SUPPLIED RECORDS
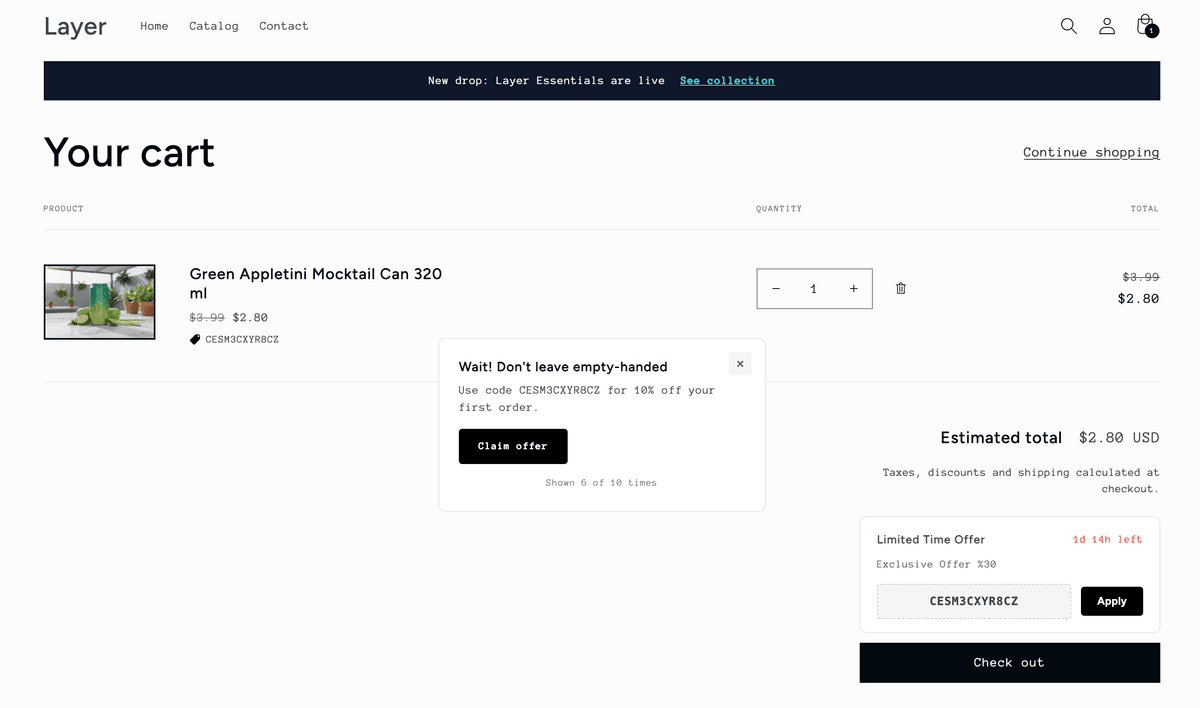This screenshot has height=708, width=1200.
Task: Click the quantity number field
Action: click(814, 289)
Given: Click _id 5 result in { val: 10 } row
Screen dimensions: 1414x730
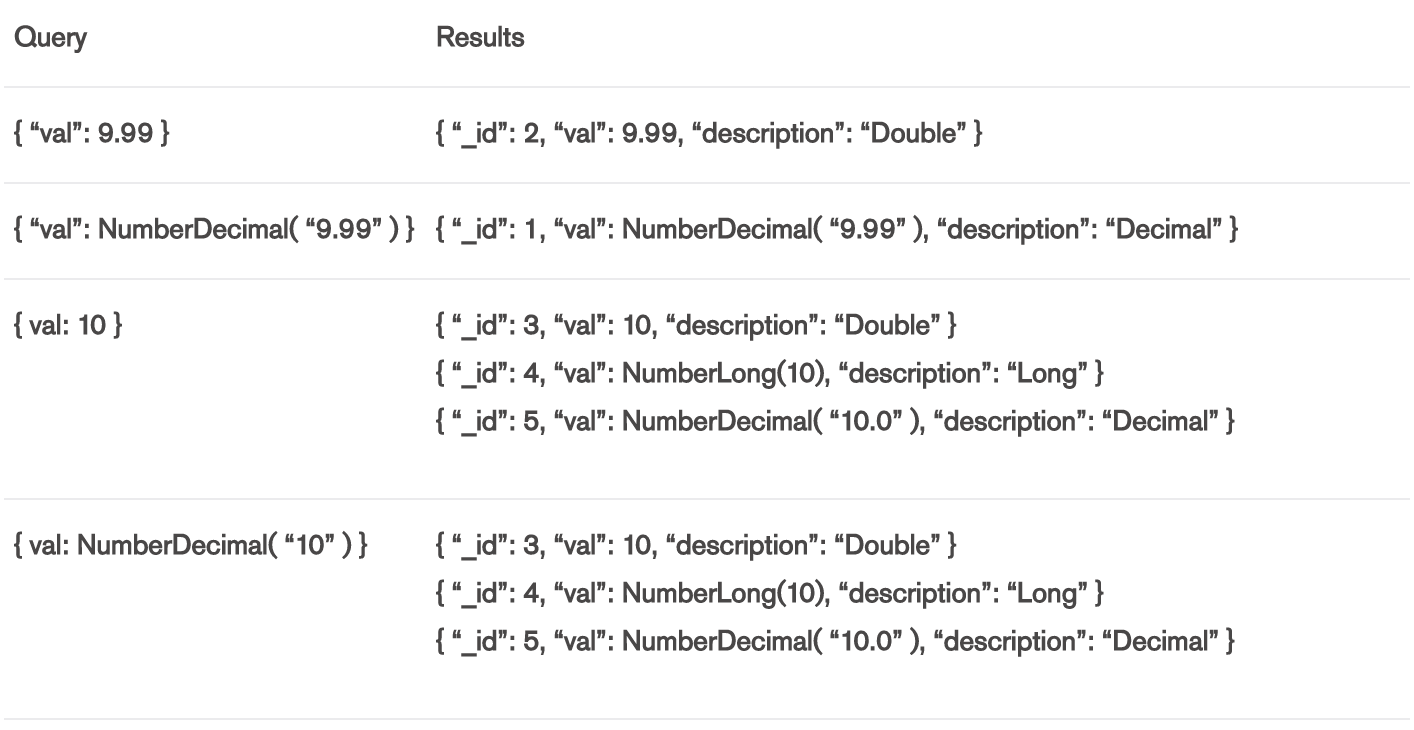Looking at the screenshot, I should coord(835,423).
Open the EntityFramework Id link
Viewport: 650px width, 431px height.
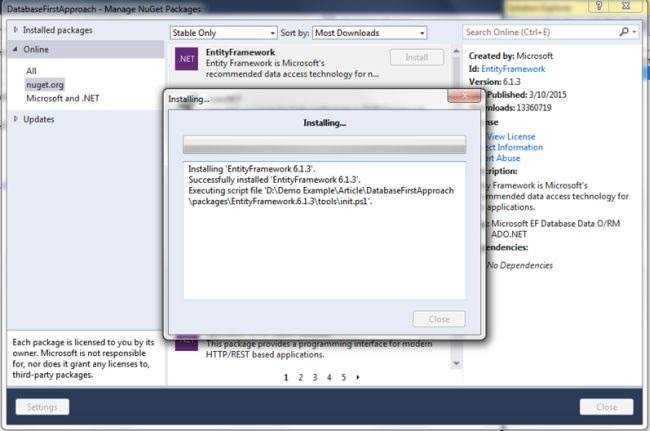click(513, 69)
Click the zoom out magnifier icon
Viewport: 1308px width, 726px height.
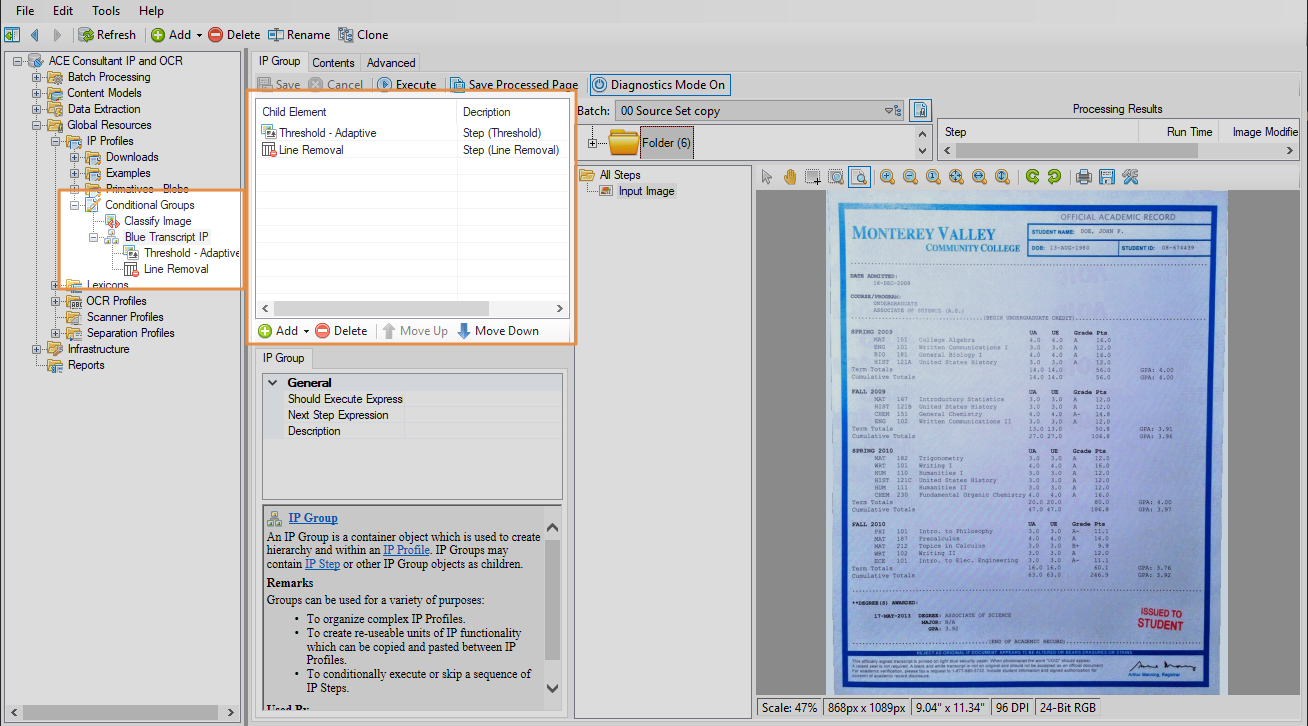(910, 177)
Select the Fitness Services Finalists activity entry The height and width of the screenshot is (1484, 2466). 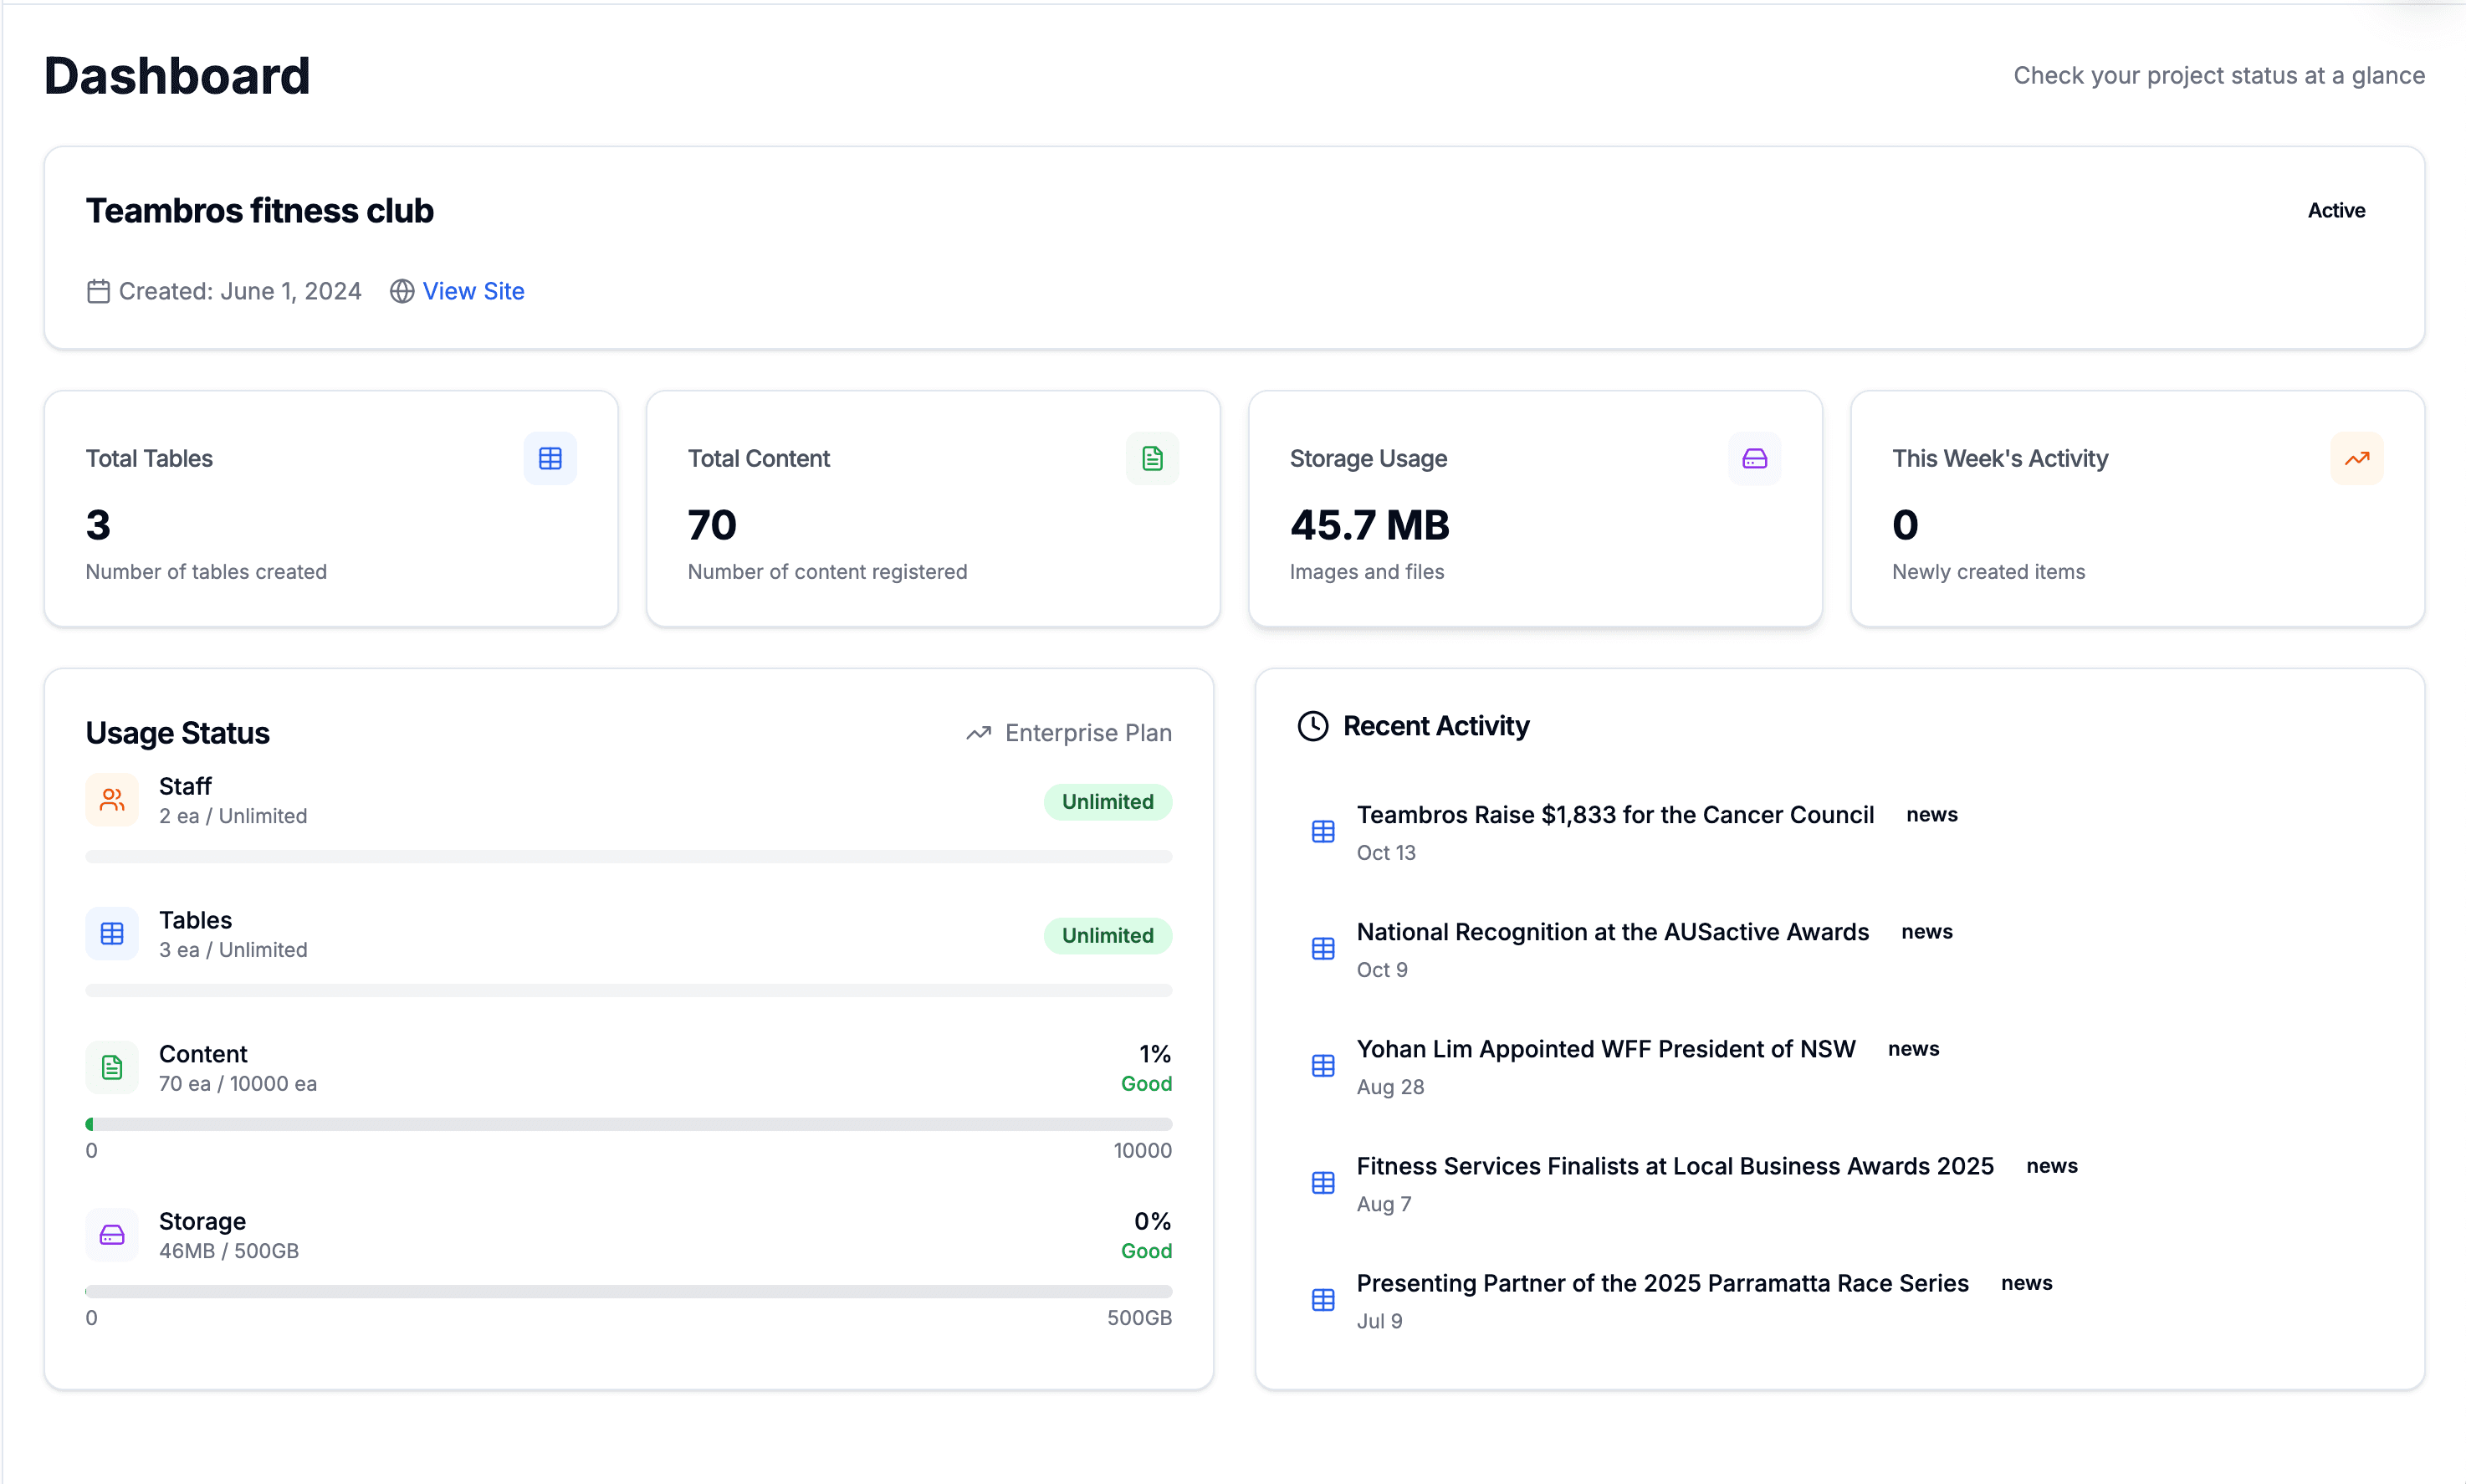[x=1674, y=1165]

WRITTEN TASK
Copy the rows word for word, from the start up to and including the line with "click(513, 69)". Leave the pictures out.

EXERCISE RESULT
This screenshot has height=708, width=1200.
Task: Click the quantity number field
Action: click(814, 289)
Given: Click _id 5 result in { val: 10 } row
Screen dimensions: 1414x730
Looking at the screenshot, I should coord(835,423).
Open the EntityFramework Id link
Viewport: 650px width, 431px height.
click(513, 69)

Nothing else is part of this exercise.